Overviewing the detailed RT treatment data of the work, and considering the first treatment part, the median Dmean of GTV was relatively high, 3.14 Gy (see line 232), supposing a kind of high, cytotoxic/palliative median dose to the whole GTV. Moreover, the meaning of e.g. V2: the volume that receives minimally 2 Gy, so a part of V2 receives 3 Gy, 4 Gy, 5 Gy etc. The authors try to prove that a significant part of the GTV receives “low dose” (between 0,5 and 2 Gy) irradiation, since experimental data suggests that this dose range is responsible for the triggering the immune response (see lines 350-351). So, I recommend a kind of a “derivation” of dose/volume data and the determination of the volumes that receives “per definition” LDRT (e.g. between 0,5 and 2 Gy or between 1 and 2 Gy, etc.). These results would indirectly prove that a relatively great volume (20-40%) of GTV that receives LDRT could be responsible for the immune effect enhancement.

 

Additional remarks:

Abstract: Please sign/explain the meaning of V0,5-V1-V2-V3.
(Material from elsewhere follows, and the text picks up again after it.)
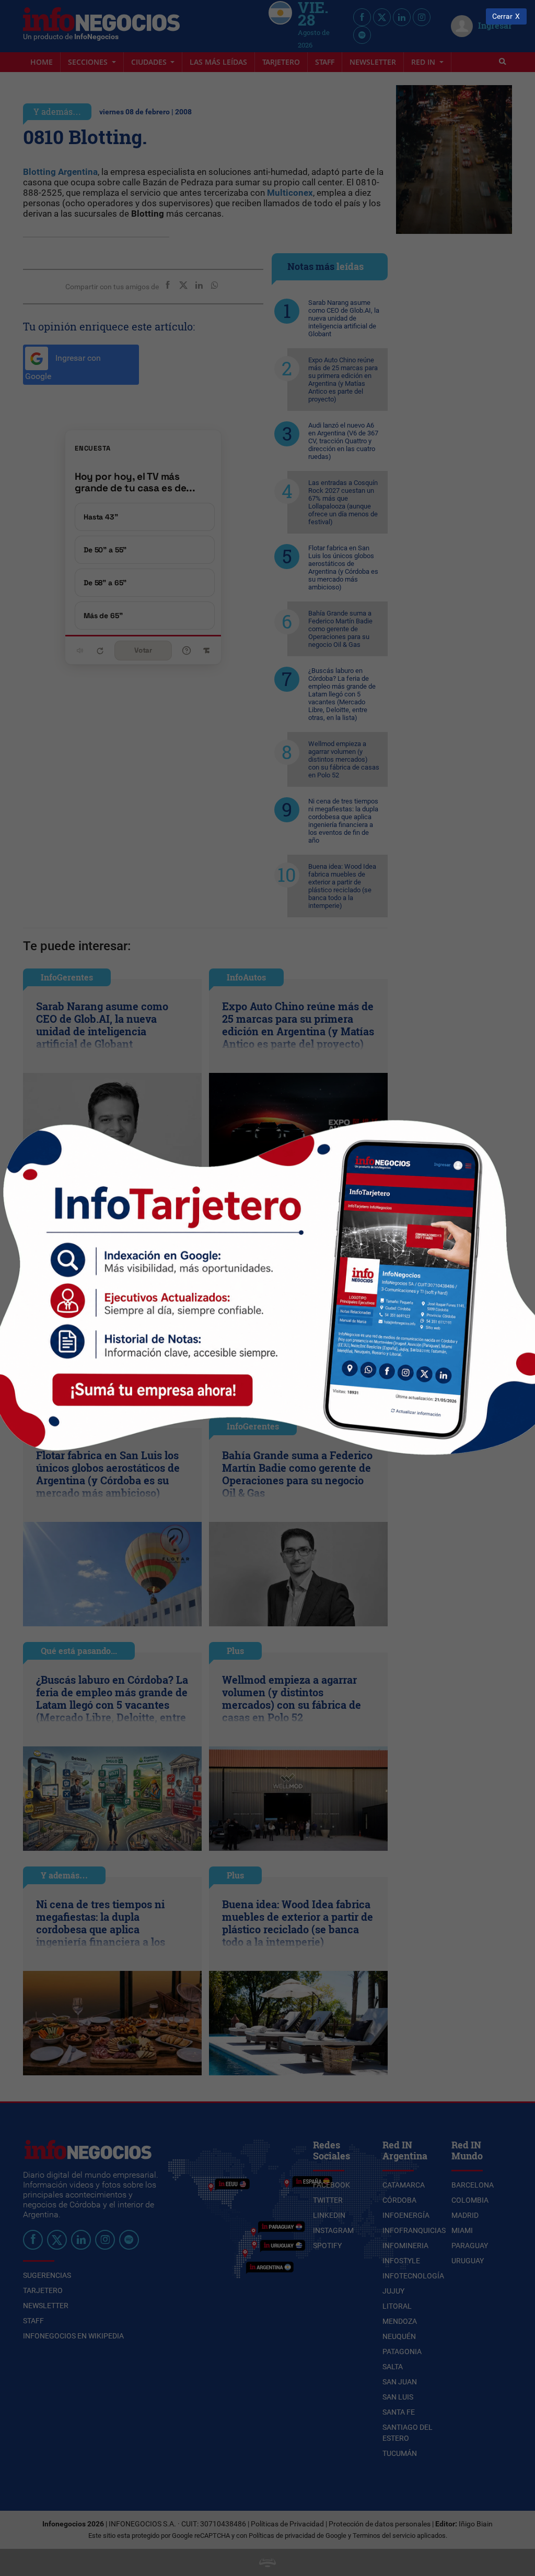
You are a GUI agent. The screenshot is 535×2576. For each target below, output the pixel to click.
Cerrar (502, 16)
Introduction: Lines 61-63: “assuming that the 18F-FDG uptake could be higher in capacity of hypoxic cancer cells with respect may be superior when compared with their normoxic one. counterparts” Maybe it is a perfect idea, but I miss some reference after this statement.
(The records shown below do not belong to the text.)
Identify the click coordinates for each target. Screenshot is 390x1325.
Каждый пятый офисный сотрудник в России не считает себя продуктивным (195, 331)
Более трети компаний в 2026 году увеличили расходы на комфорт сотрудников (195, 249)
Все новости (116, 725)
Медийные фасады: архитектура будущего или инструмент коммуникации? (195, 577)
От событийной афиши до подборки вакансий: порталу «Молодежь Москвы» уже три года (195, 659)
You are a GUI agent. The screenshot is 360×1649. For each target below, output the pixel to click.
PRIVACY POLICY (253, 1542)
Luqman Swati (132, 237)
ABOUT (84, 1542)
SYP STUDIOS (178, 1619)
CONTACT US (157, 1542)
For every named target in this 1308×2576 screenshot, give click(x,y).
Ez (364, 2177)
Discussion: Lines 310-329: The authors explain the possible cytotoxic effect of LDRT. I miss some references here.

Discussion: Lines 332-338: I suggest continuous description instead of enumeration, since these are general tumor-biological issues/considerations and are independent from the effect of LDRT.
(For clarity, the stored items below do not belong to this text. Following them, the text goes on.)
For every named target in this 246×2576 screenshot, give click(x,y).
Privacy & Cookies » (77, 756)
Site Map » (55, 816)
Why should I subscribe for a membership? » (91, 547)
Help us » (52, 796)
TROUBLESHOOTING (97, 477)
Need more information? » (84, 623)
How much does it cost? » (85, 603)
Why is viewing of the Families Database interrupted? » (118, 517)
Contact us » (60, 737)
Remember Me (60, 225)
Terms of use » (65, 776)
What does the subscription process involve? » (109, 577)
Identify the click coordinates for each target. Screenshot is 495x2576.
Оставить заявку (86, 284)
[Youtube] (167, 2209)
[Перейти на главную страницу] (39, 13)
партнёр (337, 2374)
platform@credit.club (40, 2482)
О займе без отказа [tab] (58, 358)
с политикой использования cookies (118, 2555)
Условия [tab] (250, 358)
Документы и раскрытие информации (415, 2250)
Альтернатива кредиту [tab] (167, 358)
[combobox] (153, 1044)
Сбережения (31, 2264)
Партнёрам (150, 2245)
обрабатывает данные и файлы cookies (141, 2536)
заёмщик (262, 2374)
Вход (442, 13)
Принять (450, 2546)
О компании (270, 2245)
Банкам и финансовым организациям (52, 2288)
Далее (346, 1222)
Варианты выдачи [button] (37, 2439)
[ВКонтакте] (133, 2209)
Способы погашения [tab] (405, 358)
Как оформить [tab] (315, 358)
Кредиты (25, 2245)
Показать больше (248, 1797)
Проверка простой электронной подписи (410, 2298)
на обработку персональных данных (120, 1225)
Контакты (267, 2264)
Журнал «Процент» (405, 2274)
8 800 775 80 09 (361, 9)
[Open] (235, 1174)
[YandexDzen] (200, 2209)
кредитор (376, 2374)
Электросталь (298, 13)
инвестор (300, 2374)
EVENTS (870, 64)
Discussion: Line 470.: I suggest inserting “robust clinical data” into the sentence, since the original Lattice01 study provided important (and basic) clinical data

The number of vertices during SBRT: median 1 in the Abstract, median 2 (?) in the Results section (line 218), later in the Results section we can find the vertex data of 60 pts (lines 218-219), however the authors elaborated the treatment plans of 62 pts. Please clarify it.

Author Response

Please see the attachment

Author Response File: Author Response.pdf

Reviewer 3 Report

Comments and Suggestions for Authors

All concerns are addressed; no further comments.

Author Response

Thank you very much for taking the time to review our manuscript. It has been a great opportunity to improve the quality of the paper and revise it completely. Thank you again for your contribution.